Et tu, Argentina?
Argentina apparently bought $2.1b in the foreign exchange market over the past three weeks. Brazil – if you are keeping tabs – bought around 3.65b. The southern cone seems to have joined Bretton Woods 2 …
I spent most of 2001 working on Argentina in one way or another, and I never thought I would see the day when Argentina added $2b to its reserves in a month, let alone is on track to add well over $2b. Just to put this kind of inflow in perspective, in 2001, Argentina lost $20b of reserves (net of IMF lending) through the course of the year. That works out to an average monthly reserve loss of well under $2b.
Some of Argentina’s reserve growth comes from its trade surplus – this is the time of the wheat harvest in the southern hemisphere, and wheat is kind of high right now. The country that Paul O’Neil famously said couldn’t export ran a $12.5b trade surplus in 2006 But some presumably comes from capital inflows. Investors may be worried that Ecuador is about to "pull an Argentina," but they don’t have similar worries about Argentina. At least not now.
Incidentally, it is a bit unfair to attribute Argentina’s default to Kirchner. He wasn’t the President back in 2001. He is, by contrast, the one responsible for Argentina’s decision to stay in default for an extended period of time and to demand a deep haircut from Argentina’s creditors.
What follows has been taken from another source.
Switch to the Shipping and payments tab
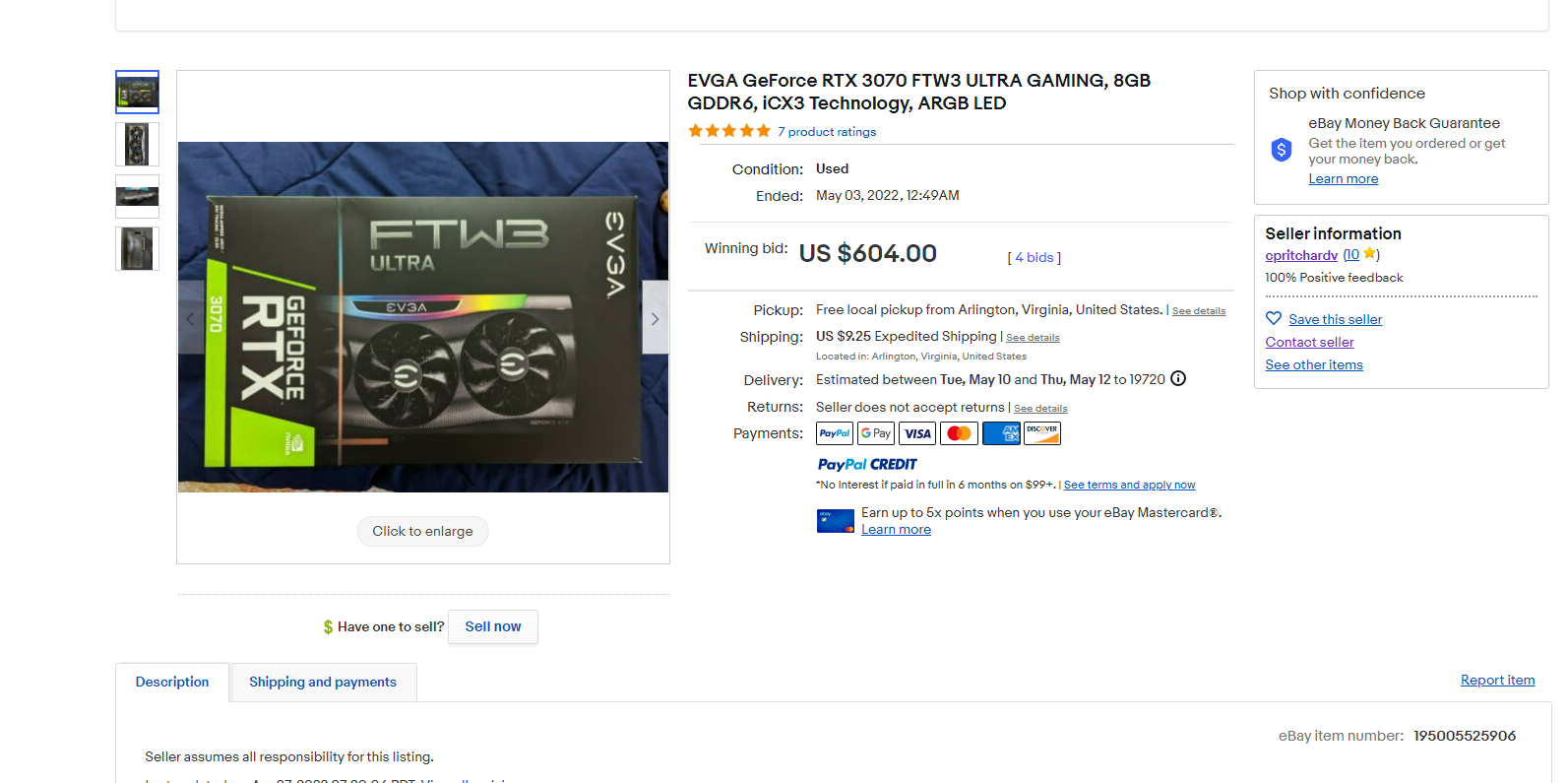The image size is (1568, 783). pyautogui.click(x=323, y=682)
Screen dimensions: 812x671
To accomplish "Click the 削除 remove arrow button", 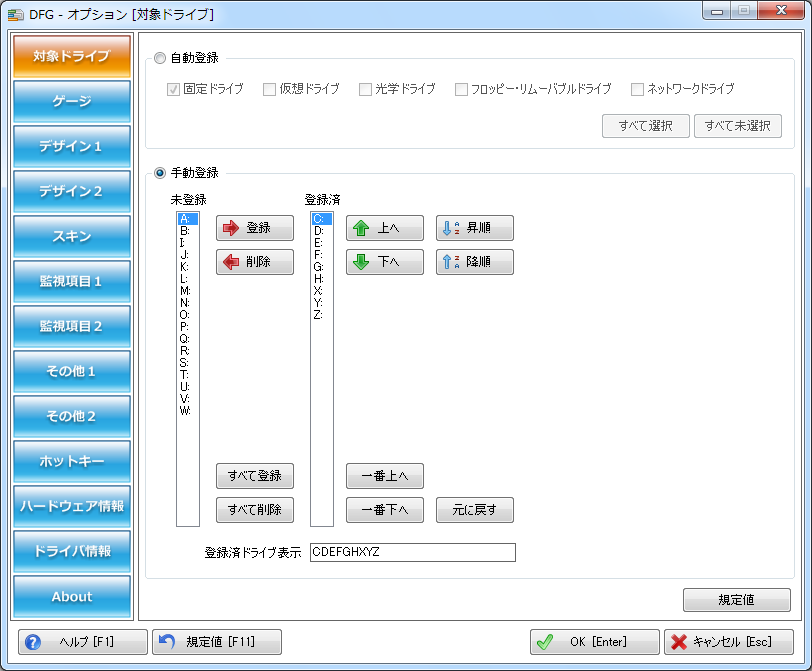I will pyautogui.click(x=255, y=262).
He put the government of Argentina on a course where it had little need to borrow from global markets to finance ongoing fiscal deficits.
One of the things that has most surprised me over the past few years is just how willing countries that don’t exactly see eye to eye with the United States have been to finance the US by building up their dollar reserves.
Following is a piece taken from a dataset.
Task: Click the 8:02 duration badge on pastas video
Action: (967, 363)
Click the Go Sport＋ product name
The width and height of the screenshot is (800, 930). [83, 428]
That applies to countries liek Argentina that have a somewhat different view of economic policy than the US and countries like Venezuela that have a very different view of economic policy than the US. Venezuela apparently still has 80% of its reserves in dollars, even they aren’t held onshore in the US for political reasons. That applies to countries like China and Russia, which seem a bit more keen on "bureaucratic" capitalism and state control than US, aren’t so keen on little things like democracy and presumably have a slightly different conception than the US of the world’s future geopolitical order. And it applies to the various sheikdoms in the Middle East, which presumably have a very different vision of the “new Middle East” than the Bush Administration.

Dang, even more peggers. It kind of fits the Bretton Woods II script I must admit. Oh well, caveat emptor. Here’s Andrew Lloyd Webber on Argentina’s reserve buying turn in the first stanza below; the second stanza deals with BW2 (I think):
I had to let it happen, I had to change
Couldn’t stay all my life down at heel
Looking out of the window, staying out of the sun
So I chose freedom
Running around, trying everything new
But nothing impressed me at all
I never expected it to
I’d be investing in US bonds too, if I had access to $331 billion worth of Japanese Yen virtually cost-free, wouldn’t you?
http://www.sirchartsalot.com/article.php?id=49
just a thought – is there anything to stop the u s creating a second fiat currency – call it the ‘domestic dollar’ and letting it fall against the reserve dollars to which the chinese are pegged ?
it is after all america which is 100% pegged to the global reserve currency . . .
after bush’s endgame – what ? a new game ? bring it on . . .
Gillies:
I have thought about the same thing.
According to everything I have read, the AMERO will be the new currency used for the new North American Union. It will be used domestically for Canada, United States and Mexico.
I don’t believe the AMERO will be used to replace the Dollar. The Dollar could then be just used as the world reserve currency – possibly partially backed by gold and/or oil – to keep it as the world reserve currency.
Then the AMERO could be devalued against the Dollar, perhaps forcibly like what happened to the Argentine peso in 2002. Just think, if the U.S. devalues 3 to 1, 2/3rds of the U.S. debt would be gone! Presto! Of course, citizens would have a hard time adjusting, but would eventually get used to it. And, creditors could get stiffed as well, but, oh well, that’s the way it is with fiat currencies. There is no way to determine value.
This is one way to end Bretton Woods II.
BTW, it looks like the AMERO and North American Union are going to happen regardless of what any of the citizens think about it.